### [Instruction]
Output, without any change, the entries from the line containing "You are a computer-use agent. 222x161 pixels." up to and including the line containing "point(513,206)".

### [Dataset excerpts]
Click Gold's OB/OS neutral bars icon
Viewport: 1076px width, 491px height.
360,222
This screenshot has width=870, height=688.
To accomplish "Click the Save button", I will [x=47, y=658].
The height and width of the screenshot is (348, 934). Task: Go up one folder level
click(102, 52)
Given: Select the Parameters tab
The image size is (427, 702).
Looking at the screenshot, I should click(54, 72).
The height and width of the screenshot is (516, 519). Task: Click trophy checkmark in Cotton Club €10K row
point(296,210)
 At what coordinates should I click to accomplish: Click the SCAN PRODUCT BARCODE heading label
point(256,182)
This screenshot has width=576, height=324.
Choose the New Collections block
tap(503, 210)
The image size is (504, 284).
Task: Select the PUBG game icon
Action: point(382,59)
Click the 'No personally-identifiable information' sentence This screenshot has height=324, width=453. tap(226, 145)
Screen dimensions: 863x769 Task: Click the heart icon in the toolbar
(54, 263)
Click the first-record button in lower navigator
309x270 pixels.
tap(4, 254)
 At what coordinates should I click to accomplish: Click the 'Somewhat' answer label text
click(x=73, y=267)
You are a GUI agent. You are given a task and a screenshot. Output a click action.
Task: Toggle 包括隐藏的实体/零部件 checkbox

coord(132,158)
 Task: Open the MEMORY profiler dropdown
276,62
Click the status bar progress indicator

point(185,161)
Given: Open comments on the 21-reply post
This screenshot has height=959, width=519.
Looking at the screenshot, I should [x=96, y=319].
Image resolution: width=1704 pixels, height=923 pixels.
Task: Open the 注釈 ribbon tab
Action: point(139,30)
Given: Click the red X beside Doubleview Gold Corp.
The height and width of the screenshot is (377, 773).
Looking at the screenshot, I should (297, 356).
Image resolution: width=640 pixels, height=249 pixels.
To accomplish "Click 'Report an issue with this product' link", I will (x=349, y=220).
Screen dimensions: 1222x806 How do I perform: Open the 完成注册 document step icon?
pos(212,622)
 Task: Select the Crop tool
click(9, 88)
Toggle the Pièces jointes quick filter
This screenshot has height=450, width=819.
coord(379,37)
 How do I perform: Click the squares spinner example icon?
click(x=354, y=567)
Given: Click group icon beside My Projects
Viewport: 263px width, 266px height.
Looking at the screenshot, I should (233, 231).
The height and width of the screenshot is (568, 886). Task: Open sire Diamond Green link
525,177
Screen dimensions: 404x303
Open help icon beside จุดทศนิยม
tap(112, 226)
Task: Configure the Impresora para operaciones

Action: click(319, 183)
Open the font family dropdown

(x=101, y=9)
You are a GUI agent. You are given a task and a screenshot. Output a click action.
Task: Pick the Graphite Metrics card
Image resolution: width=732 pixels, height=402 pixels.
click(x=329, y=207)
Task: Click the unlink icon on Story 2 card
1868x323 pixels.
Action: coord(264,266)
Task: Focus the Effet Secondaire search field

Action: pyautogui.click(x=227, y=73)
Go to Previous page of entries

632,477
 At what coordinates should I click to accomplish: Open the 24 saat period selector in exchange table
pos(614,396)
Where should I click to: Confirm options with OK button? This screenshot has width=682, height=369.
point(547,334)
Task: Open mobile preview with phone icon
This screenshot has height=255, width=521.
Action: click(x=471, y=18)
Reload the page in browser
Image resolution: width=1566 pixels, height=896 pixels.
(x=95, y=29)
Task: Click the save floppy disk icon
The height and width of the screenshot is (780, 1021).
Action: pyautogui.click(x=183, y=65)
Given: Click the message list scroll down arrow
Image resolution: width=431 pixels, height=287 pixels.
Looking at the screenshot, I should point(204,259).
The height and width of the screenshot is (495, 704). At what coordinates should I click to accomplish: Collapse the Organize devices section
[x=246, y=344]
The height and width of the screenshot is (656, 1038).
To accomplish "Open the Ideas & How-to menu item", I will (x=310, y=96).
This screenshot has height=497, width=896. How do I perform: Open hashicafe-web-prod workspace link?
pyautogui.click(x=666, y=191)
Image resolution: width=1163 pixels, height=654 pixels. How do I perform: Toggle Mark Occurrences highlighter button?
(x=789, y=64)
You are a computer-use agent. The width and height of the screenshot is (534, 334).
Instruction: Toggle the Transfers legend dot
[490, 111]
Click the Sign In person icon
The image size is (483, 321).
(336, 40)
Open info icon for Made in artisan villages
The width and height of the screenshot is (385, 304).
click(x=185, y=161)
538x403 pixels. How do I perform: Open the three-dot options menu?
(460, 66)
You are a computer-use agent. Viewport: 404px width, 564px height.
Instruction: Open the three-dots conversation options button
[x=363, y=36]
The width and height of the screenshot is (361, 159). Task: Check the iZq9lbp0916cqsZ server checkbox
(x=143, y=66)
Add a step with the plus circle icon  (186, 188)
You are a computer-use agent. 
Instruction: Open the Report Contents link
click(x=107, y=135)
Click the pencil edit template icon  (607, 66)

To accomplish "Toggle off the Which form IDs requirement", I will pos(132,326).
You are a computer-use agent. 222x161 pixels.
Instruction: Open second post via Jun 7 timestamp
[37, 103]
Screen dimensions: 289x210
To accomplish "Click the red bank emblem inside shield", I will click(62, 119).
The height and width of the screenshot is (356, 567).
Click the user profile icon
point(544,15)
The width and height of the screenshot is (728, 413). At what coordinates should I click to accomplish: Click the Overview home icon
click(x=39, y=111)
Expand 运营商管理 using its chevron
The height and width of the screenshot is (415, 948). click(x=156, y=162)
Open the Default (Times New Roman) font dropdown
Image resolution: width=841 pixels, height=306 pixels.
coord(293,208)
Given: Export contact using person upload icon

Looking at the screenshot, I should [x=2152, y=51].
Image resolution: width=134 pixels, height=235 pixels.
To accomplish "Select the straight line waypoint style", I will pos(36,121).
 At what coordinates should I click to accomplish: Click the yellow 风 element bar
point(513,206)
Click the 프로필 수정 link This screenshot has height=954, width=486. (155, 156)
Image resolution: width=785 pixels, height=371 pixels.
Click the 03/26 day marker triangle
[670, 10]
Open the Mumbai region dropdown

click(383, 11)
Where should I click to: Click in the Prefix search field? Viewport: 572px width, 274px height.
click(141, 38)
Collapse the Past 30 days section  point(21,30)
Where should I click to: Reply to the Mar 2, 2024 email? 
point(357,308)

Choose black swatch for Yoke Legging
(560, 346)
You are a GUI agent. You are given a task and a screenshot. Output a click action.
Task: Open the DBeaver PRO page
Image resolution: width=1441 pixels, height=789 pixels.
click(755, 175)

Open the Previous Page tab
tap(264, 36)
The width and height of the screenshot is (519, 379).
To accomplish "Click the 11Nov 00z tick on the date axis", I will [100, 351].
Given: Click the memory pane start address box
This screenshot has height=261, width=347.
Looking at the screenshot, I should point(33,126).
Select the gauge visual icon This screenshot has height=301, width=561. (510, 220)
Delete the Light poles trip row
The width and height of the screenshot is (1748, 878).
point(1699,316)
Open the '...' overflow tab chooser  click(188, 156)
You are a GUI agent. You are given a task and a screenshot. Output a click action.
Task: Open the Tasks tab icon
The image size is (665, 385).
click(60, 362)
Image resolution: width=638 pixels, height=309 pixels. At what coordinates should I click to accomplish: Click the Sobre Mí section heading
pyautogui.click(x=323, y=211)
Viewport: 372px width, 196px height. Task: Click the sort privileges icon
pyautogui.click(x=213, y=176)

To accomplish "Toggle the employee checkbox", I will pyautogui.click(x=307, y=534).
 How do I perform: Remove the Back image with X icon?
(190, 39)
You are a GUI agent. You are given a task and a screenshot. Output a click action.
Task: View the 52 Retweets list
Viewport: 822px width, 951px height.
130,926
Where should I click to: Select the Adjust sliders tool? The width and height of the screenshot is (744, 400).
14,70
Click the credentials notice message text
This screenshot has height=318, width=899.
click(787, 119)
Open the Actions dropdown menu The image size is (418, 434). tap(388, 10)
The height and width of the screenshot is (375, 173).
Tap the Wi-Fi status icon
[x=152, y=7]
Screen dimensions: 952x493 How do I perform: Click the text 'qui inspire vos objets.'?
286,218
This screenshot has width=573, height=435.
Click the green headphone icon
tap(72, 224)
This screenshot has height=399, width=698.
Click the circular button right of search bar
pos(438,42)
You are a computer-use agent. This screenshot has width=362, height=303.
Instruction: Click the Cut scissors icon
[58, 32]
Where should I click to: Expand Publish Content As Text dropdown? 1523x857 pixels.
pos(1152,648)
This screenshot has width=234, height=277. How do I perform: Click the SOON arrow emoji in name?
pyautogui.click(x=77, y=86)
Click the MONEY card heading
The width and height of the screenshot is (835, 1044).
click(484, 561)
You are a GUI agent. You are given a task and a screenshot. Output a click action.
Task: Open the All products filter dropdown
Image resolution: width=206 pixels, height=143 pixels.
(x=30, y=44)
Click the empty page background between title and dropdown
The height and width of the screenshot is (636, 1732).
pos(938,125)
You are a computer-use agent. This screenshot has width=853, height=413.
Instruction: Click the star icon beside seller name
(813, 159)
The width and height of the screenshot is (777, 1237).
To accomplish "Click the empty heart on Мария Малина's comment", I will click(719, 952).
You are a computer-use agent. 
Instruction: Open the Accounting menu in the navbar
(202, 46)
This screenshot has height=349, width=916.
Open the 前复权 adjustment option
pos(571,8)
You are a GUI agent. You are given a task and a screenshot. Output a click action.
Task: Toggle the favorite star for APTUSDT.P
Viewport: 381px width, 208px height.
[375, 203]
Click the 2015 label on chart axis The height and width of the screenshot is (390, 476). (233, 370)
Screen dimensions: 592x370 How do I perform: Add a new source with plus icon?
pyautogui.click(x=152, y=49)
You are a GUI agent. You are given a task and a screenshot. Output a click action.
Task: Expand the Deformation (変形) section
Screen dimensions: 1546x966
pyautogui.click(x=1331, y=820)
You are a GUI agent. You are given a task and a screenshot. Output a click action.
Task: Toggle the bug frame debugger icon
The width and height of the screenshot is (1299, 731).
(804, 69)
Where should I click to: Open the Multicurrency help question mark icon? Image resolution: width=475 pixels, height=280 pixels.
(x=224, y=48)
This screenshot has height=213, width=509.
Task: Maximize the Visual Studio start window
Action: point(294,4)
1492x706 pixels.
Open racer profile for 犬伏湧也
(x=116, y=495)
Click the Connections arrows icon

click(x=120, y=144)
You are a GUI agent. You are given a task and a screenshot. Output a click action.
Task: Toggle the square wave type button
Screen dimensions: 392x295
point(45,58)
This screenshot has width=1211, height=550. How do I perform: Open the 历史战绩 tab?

### [Exercise answer]
You are a computer-use agent. 222x161 pixels.
Instruction: Open second post via Jun 7 timestamp
[37, 103]
Screen dimensions: 289x210
To accomplish "Click the red bank emblem inside shield", I will click(62, 119).
The height and width of the screenshot is (356, 567).
Click the user profile icon
point(544,15)
The width and height of the screenshot is (728, 413). At what coordinates should I click to accomplish: Click the Overview home icon
click(x=39, y=111)
Expand 运营商管理 using its chevron
The height and width of the screenshot is (415, 948). click(x=156, y=162)
Open the Default (Times New Roman) font dropdown
Image resolution: width=841 pixels, height=306 pixels.
coord(293,208)
Given: Export contact using person upload icon

Looking at the screenshot, I should [x=2152, y=51].
Image resolution: width=134 pixels, height=235 pixels.
To accomplish "Select the straight line waypoint style", I will pos(36,121).
 At what coordinates should I click to accomplish: Click the yellow 风 element bar
point(513,206)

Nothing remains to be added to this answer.